(Records of text and element pointing)
══════

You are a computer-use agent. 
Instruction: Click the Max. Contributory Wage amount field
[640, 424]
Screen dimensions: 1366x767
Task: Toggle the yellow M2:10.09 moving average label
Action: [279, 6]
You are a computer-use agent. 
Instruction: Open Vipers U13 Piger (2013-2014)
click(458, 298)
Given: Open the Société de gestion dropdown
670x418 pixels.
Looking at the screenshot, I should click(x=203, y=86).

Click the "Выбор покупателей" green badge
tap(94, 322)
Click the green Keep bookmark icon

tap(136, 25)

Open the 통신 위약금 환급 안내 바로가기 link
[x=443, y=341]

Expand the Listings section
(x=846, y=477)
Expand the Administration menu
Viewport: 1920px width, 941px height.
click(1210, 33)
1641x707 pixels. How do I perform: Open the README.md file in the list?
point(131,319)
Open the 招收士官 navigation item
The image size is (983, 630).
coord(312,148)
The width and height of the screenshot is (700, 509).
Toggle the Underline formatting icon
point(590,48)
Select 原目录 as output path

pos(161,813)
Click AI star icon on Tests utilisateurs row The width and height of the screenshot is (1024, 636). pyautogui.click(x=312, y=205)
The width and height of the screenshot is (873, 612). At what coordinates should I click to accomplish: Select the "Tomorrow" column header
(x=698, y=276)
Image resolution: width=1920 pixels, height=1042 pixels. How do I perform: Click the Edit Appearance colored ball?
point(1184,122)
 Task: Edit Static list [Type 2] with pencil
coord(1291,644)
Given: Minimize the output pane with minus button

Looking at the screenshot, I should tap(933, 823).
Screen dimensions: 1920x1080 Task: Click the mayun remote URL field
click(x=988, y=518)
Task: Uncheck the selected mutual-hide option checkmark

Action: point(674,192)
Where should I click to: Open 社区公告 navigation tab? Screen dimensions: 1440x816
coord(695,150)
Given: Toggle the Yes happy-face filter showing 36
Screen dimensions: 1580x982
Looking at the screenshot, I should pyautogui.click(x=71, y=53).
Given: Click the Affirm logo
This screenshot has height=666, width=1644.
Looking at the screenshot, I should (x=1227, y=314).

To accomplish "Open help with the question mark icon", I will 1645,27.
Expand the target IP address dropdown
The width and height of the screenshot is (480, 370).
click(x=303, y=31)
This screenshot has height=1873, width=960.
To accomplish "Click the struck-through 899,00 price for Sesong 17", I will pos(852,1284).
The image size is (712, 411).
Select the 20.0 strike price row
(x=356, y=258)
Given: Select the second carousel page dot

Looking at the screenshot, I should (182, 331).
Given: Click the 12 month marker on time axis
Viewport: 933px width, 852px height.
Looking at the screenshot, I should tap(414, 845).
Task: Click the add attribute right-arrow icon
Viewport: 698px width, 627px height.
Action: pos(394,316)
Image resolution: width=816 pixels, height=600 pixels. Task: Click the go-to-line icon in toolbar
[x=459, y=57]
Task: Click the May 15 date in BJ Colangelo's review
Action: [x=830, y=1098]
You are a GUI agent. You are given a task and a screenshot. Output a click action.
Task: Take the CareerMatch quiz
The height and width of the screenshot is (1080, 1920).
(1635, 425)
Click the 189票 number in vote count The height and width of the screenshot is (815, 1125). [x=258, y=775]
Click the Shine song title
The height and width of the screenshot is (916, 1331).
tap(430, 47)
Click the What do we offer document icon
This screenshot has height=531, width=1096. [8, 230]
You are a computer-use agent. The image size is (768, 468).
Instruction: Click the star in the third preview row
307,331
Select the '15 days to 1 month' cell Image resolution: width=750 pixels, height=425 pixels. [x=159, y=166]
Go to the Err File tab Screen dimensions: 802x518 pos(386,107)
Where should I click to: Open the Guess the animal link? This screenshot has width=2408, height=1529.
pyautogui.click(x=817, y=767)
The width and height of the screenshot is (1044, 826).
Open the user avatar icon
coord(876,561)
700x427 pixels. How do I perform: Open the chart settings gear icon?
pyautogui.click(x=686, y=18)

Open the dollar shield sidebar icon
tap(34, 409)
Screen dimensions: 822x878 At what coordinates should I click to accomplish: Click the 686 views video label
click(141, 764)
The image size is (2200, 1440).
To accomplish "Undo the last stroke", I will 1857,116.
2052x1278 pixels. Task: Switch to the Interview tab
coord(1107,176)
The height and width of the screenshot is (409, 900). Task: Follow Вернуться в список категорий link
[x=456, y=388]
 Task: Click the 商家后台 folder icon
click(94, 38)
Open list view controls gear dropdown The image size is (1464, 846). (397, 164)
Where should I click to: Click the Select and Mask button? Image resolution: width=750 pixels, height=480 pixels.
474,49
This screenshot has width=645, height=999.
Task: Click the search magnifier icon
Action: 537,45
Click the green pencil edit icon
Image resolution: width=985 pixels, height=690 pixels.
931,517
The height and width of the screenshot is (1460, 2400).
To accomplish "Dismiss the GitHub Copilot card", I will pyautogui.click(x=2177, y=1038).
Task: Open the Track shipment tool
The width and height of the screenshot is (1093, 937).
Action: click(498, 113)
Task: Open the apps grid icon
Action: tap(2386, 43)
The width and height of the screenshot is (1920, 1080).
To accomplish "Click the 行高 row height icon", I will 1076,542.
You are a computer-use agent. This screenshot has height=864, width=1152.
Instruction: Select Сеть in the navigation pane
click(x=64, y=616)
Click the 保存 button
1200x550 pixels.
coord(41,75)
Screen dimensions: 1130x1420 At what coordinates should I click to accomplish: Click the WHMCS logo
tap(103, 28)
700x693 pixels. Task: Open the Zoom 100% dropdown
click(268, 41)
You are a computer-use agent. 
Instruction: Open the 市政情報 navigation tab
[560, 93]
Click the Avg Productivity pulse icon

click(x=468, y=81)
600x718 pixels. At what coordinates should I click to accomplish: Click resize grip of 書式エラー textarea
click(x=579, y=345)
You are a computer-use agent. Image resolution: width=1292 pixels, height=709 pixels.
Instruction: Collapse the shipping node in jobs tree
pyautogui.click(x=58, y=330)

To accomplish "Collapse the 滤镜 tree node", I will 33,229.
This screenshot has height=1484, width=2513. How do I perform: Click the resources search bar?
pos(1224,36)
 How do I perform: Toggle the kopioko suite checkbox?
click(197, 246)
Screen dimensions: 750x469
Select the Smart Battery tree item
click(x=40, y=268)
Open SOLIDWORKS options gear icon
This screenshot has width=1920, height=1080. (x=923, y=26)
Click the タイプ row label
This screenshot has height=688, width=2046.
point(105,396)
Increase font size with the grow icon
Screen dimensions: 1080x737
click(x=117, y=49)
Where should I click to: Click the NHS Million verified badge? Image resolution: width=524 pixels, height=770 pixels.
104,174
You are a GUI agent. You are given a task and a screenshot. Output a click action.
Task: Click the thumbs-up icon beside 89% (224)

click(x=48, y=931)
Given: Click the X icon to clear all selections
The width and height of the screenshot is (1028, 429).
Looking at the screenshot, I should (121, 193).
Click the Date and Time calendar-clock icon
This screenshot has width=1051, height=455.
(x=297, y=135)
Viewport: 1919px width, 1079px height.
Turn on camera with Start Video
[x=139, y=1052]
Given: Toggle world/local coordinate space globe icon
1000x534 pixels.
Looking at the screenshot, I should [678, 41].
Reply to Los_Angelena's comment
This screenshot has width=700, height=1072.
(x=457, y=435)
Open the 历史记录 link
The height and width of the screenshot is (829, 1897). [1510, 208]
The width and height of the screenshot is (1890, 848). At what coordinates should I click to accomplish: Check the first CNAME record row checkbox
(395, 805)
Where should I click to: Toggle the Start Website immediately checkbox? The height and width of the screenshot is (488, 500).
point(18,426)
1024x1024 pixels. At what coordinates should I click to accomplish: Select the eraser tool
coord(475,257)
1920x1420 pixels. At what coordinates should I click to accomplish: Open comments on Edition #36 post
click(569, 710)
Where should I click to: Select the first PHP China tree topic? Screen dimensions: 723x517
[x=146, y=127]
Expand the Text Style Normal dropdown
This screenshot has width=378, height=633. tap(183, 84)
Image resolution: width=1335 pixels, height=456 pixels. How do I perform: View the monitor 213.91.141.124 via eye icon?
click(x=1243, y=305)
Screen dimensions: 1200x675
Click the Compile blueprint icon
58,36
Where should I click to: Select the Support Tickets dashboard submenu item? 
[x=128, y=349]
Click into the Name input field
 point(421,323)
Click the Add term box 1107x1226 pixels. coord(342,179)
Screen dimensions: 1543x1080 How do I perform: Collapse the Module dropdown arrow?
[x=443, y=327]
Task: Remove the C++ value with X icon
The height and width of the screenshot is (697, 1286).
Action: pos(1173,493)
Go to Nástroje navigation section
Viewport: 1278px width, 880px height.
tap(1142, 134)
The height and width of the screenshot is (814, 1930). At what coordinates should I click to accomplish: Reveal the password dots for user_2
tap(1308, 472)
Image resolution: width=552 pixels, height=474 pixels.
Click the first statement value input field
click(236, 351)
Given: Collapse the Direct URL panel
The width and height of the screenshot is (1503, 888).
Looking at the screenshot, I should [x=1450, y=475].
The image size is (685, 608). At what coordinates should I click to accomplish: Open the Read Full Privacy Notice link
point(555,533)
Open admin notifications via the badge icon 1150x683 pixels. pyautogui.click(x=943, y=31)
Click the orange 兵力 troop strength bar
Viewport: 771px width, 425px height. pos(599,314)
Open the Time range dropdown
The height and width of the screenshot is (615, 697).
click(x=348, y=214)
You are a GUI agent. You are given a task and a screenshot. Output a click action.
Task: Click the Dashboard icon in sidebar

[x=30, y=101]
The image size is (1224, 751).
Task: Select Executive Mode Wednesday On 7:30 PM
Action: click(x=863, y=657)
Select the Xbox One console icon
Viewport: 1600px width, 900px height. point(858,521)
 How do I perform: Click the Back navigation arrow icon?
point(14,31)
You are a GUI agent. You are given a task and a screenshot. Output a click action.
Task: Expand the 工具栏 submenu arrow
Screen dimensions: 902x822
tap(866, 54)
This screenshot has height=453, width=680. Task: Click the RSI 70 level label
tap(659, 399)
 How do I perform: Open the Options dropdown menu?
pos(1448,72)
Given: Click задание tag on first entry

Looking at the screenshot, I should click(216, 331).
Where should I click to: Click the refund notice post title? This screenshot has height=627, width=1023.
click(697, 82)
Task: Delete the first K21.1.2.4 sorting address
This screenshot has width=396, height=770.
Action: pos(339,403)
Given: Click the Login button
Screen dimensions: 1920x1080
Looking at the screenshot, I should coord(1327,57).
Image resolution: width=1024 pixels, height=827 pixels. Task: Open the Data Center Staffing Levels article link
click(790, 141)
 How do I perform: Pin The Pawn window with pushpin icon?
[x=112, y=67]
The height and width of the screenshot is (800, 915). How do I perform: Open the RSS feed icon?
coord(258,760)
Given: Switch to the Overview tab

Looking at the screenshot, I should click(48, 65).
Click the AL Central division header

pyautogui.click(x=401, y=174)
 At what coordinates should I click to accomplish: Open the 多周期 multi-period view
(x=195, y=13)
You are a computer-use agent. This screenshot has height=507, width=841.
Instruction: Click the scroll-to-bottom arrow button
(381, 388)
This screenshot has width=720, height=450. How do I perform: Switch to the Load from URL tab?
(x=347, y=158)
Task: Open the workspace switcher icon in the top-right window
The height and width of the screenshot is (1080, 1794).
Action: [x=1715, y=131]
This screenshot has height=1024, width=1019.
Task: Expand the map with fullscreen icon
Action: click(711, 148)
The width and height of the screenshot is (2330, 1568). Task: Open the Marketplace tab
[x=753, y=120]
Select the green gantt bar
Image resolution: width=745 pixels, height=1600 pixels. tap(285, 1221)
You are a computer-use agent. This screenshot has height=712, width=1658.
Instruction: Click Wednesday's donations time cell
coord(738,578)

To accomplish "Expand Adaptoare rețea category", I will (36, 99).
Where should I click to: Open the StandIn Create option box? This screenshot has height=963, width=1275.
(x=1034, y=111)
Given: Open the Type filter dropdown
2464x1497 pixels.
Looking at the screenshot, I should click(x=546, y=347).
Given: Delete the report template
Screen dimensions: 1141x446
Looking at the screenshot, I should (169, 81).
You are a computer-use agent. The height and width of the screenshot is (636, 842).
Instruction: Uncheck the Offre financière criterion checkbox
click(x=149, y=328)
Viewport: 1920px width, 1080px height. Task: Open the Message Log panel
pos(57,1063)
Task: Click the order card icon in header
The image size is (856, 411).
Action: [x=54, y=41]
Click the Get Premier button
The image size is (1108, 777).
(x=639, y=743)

══════

> _Work instructions_
Can you copy out the records word for word, starting with their first line and stopping after the line that contains "[x=443, y=341]", with that line included?

> _Written answer_
You are a computer-use agent. 
Instruction: Click the Max. Contributory Wage amount field
[640, 424]
Screen dimensions: 1366x767
Task: Toggle the yellow M2:10.09 moving average label
Action: [279, 6]
You are a computer-use agent. 
Instruction: Open Vipers U13 Piger (2013-2014)
click(458, 298)
Given: Open the Société de gestion dropdown
670x418 pixels.
Looking at the screenshot, I should click(x=203, y=86).

Click the "Выбор покупателей" green badge
tap(94, 322)
Click the green Keep bookmark icon

tap(136, 25)

Open the 통신 위약금 환급 안내 바로가기 link
[x=443, y=341]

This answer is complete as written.